La séparation est également centrale dans son œuvre. « Quand j’ai quitté ma famille pour vivre à Taipei, j’ai expérimenté cette séparation. Naturellement, j’ai intégré ces émotions dans mes histoires. »
Karmarket cite des influences très variées, allant du manga à la littérature. Il évoque des artistes travaillant entre réalisme et rêverie : Frank Miller pour son travail du noir et blanc, ou encore Stephen King : « J’aime ses histoires, qu’elles soient longues ou courtes. Il a un vrai sens du détail. »
À un lecteur découvrant Rest in Pieces, son recueil d’histoires, il recommande différentes entrées : « Le Roi du lac salé pour les amateurs de démons, Appartement à louer pour les histoires de maisons hantées, et Plongée en profondeur pour ceux qui aiment les personnages plus doux. »
Pression… et reconnaissance
Après avoir obtenu le prix de « Manga de l’année » au Golden Comic Awards 2022, Aliyo observe un changement dans son quotidien. « J’ai réalisé plus de collaborations après ce prix, et bien sûr cela ajoute de la pression sur les délais. » Mais son rapport à son travail reste nuancé : « J’ai parfois l’impression que les autres apprécient plus mes œuvres que moi-même. J’essaie d’apprendre à les apprécier autant que les lecteurs. »
À ceux qui souhaitent se lancer dans la bande dessinée, elle conseille simplement de franchir le pas. « Il faut faire le premier pas. Ensuite, on voit comment l’œuvre évolue, à travers les retours et les commentaires. C’est comme ça qu’on progresse. Mais il ne faut pas se limiter, il faut se lancer. »

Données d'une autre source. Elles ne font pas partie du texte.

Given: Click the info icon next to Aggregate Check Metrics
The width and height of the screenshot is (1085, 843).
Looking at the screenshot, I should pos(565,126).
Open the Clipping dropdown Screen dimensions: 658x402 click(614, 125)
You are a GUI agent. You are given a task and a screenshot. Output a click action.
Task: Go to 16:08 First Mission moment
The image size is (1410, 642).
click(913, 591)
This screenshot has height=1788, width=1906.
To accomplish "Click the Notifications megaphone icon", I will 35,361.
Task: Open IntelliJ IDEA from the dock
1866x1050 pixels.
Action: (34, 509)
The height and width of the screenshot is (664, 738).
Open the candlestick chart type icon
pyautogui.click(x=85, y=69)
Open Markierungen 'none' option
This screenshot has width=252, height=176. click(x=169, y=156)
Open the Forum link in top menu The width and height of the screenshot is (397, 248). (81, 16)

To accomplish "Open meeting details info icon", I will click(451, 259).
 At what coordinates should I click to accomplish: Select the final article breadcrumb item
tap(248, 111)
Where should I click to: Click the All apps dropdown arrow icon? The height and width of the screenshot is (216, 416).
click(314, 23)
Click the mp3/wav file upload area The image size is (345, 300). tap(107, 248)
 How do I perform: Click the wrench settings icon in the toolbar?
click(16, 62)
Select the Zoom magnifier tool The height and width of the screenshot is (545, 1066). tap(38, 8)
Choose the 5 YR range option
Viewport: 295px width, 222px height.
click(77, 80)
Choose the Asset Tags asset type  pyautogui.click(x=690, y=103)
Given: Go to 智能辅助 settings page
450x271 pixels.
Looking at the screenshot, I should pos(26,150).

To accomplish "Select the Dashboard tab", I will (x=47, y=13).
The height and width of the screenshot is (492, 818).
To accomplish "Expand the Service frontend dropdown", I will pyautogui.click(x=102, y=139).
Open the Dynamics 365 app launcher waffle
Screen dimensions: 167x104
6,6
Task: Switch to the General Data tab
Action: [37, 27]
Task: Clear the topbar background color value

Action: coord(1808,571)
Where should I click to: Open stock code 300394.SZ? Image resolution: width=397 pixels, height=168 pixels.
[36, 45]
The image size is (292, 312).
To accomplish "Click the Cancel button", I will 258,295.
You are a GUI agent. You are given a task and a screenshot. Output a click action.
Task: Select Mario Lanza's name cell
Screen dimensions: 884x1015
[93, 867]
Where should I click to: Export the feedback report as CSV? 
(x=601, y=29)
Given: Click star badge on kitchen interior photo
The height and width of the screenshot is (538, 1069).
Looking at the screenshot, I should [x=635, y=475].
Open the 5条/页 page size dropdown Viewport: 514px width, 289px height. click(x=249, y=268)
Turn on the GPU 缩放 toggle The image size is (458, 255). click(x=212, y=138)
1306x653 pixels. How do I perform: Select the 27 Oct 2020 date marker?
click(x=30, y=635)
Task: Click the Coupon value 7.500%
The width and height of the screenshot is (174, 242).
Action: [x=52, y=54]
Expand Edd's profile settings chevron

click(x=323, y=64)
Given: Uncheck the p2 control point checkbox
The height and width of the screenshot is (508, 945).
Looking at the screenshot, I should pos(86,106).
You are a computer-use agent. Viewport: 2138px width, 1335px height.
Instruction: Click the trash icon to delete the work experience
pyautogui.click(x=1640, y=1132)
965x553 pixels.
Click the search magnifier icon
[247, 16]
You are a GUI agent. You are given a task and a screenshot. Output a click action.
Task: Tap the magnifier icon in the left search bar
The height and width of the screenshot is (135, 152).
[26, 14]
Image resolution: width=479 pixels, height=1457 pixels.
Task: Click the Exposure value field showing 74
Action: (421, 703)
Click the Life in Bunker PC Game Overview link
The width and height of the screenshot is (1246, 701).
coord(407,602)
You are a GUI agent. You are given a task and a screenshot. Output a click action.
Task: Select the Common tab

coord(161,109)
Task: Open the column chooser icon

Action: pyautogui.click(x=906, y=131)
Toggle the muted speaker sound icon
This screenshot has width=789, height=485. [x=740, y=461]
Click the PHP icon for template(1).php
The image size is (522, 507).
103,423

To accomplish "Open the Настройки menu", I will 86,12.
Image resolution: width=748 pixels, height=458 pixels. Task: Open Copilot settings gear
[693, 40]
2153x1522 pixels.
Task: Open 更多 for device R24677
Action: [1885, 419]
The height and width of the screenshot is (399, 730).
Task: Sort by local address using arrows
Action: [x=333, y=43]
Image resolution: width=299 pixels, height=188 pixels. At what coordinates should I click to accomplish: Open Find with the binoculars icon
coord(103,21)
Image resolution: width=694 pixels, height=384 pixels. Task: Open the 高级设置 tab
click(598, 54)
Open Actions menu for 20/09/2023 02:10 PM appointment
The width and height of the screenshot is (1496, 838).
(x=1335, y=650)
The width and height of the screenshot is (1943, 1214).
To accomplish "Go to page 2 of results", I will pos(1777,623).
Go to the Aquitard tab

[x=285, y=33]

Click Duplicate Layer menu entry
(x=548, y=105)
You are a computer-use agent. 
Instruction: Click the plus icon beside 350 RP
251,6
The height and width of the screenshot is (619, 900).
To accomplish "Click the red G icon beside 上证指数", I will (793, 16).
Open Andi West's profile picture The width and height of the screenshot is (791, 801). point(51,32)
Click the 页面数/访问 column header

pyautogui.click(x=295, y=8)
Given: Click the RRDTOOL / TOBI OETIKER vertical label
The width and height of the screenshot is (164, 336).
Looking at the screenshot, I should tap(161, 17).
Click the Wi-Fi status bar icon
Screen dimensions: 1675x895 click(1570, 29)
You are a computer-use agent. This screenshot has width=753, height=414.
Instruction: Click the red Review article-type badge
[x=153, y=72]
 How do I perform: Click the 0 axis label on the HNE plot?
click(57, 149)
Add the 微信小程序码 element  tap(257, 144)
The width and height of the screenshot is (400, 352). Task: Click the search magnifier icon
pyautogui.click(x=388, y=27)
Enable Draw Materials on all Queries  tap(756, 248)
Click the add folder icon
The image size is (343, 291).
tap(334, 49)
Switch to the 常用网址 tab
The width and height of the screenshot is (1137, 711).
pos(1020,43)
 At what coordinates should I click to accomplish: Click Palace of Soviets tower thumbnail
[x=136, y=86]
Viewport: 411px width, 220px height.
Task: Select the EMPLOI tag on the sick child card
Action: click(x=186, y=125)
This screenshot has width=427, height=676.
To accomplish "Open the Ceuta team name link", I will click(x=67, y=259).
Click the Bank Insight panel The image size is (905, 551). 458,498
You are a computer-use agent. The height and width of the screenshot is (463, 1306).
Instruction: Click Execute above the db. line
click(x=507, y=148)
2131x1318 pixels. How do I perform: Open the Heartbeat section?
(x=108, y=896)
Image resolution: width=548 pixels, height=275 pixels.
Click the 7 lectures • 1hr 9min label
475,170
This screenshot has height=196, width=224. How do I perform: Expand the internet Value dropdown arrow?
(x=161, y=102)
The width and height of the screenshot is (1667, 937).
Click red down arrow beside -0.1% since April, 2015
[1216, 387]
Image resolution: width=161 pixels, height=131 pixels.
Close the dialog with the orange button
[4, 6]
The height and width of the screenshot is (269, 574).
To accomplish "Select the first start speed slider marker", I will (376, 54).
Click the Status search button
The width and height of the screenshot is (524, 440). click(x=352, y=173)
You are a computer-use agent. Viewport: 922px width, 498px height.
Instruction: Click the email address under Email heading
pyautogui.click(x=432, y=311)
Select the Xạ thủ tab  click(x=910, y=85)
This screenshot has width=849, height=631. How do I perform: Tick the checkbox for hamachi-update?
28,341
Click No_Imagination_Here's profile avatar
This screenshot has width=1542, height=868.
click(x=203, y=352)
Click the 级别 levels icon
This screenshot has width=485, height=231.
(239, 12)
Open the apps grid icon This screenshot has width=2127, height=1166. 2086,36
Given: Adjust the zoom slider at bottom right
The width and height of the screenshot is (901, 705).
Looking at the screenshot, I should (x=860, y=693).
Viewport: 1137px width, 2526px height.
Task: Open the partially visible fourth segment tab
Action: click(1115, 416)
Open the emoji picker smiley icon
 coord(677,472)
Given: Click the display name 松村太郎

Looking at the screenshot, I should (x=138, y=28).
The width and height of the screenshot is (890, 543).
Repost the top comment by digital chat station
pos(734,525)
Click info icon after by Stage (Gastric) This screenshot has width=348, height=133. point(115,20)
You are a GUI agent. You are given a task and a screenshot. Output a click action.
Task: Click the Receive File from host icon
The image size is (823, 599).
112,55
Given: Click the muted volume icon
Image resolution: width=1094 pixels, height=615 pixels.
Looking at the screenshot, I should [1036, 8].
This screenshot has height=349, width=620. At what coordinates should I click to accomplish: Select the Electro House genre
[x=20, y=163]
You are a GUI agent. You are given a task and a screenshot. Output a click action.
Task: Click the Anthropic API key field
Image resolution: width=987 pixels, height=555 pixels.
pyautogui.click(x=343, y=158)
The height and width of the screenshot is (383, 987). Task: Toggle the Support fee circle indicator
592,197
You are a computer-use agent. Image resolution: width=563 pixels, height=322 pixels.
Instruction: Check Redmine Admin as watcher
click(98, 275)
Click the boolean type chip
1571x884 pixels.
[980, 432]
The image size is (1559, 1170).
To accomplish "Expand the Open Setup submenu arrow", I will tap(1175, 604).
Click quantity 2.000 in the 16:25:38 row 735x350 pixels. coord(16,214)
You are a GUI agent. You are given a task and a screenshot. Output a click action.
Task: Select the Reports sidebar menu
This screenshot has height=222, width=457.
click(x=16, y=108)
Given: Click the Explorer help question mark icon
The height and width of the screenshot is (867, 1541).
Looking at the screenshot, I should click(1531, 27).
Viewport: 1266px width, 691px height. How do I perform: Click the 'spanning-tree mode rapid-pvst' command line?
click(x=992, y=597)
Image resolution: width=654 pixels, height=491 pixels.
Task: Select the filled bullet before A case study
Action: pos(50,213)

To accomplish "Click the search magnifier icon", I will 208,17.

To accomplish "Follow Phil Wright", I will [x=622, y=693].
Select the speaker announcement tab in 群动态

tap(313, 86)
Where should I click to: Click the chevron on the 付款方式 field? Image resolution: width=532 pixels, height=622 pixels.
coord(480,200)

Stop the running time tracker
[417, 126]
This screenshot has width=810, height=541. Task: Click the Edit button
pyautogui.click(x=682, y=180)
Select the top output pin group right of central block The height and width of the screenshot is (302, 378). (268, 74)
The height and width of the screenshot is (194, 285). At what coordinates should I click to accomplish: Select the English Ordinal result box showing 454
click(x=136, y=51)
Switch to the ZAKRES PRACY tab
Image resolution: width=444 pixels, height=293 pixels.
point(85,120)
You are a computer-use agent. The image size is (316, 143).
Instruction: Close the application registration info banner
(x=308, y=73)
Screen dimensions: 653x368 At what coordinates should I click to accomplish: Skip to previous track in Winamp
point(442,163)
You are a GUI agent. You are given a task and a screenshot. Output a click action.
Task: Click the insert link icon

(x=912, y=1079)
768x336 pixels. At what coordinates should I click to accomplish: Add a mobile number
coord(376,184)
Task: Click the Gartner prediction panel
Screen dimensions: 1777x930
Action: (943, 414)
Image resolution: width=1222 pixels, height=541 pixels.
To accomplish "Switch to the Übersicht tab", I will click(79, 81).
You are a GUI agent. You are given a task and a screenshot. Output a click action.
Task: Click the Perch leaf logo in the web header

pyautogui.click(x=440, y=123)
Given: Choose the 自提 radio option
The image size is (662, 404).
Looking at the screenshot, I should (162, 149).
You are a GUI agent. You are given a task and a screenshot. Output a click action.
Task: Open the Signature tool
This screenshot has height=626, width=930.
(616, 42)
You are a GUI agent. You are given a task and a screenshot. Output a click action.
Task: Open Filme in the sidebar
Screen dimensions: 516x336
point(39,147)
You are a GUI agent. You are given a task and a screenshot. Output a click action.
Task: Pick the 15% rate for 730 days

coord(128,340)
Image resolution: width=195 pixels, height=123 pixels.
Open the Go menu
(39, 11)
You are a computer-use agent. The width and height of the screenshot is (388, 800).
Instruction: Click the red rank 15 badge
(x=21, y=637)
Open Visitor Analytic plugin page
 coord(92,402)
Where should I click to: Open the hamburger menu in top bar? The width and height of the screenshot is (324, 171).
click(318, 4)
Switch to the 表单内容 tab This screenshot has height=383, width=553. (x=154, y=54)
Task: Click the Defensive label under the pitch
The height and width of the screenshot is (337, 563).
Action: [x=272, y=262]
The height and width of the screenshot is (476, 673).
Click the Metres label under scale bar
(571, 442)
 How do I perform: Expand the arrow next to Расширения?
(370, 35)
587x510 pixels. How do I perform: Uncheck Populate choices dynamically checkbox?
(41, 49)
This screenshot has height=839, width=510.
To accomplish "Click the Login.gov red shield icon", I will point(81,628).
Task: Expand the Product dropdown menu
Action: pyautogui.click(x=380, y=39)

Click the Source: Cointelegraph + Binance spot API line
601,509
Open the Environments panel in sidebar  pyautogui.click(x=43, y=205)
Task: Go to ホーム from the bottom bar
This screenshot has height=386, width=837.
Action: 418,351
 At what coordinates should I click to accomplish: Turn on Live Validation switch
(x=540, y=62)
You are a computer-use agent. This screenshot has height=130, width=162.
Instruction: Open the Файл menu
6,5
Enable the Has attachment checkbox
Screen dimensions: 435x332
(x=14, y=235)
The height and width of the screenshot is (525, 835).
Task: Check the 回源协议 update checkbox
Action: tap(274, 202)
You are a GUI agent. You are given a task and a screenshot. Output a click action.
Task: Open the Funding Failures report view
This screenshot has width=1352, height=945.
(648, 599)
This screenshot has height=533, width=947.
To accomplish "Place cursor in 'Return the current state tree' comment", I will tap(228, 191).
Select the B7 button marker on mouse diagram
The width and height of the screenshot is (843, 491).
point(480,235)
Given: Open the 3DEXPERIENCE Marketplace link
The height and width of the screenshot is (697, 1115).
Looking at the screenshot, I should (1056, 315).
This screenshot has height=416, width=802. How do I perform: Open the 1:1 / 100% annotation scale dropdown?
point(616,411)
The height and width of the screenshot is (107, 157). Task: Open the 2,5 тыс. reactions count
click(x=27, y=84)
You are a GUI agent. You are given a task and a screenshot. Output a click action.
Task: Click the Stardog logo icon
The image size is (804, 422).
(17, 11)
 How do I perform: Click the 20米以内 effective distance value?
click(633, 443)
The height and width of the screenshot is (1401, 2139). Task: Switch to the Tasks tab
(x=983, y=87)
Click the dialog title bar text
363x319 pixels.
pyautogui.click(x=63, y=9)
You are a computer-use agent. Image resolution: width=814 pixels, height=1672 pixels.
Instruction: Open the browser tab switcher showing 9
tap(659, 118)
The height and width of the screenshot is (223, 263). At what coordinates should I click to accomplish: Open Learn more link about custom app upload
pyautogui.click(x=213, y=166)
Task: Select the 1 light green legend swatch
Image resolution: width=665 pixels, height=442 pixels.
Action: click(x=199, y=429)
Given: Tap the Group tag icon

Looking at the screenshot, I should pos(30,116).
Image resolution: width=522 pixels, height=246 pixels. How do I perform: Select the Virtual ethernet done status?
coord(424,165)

Entre le chat démon d’Aliyo et les visions organiques de Karmarket, le T-Manga révèle deux approches complémentaires : l’une basée sur le contraste et le rythme narratif, l’autre sur l’introspection et les angoisses humaines. Deux écritures différentes, mais une même affirmation : la bande dessinée taïwanaise ne cherche plus à exister en marge, elle construit désormais sa propre identité. Les lecteurs curieux peuvent retrouver Rest In Pieces et Miao, la légende du chat démon sur la plateforme française Mangas.io.